### [Work instructions]
Count only the lines of the records that hold "computer", then give the number without any other words.

[Start of section]

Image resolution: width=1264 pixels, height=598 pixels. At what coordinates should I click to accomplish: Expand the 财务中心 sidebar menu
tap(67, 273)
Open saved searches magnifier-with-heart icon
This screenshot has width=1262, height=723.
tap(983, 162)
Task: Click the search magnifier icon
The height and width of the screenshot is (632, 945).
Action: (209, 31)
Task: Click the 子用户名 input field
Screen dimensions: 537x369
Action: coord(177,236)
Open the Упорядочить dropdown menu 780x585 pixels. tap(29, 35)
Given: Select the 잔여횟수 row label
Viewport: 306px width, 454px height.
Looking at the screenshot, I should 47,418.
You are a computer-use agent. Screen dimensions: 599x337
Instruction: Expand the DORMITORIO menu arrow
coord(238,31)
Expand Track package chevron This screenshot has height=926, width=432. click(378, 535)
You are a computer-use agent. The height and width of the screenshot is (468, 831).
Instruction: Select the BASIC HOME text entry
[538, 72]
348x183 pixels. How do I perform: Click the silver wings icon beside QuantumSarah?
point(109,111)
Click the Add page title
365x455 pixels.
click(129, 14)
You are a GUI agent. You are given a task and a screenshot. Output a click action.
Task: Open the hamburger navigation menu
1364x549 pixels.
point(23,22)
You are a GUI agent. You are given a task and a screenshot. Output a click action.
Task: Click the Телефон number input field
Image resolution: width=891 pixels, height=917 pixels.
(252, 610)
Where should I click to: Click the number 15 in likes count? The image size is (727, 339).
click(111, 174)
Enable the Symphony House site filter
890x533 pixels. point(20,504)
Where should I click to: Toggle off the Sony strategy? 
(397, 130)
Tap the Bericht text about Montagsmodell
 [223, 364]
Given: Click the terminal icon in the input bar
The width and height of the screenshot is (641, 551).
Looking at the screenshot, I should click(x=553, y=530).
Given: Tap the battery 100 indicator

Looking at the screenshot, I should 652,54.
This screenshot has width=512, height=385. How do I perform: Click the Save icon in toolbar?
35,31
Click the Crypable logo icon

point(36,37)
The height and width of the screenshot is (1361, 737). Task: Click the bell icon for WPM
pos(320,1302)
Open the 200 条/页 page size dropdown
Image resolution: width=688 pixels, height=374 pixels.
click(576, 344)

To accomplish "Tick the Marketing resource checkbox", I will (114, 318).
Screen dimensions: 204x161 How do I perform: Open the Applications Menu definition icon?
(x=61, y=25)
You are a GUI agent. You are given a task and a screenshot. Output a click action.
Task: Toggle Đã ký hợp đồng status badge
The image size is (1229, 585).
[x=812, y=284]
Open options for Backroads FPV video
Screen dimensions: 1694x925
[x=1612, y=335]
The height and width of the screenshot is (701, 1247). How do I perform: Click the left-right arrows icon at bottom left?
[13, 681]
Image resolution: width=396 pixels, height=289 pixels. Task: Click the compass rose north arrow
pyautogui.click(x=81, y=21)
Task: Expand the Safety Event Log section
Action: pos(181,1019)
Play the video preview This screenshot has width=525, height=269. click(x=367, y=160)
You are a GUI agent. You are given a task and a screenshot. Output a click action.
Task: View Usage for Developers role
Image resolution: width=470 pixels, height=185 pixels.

[End of section]

### [Exercise solution]
2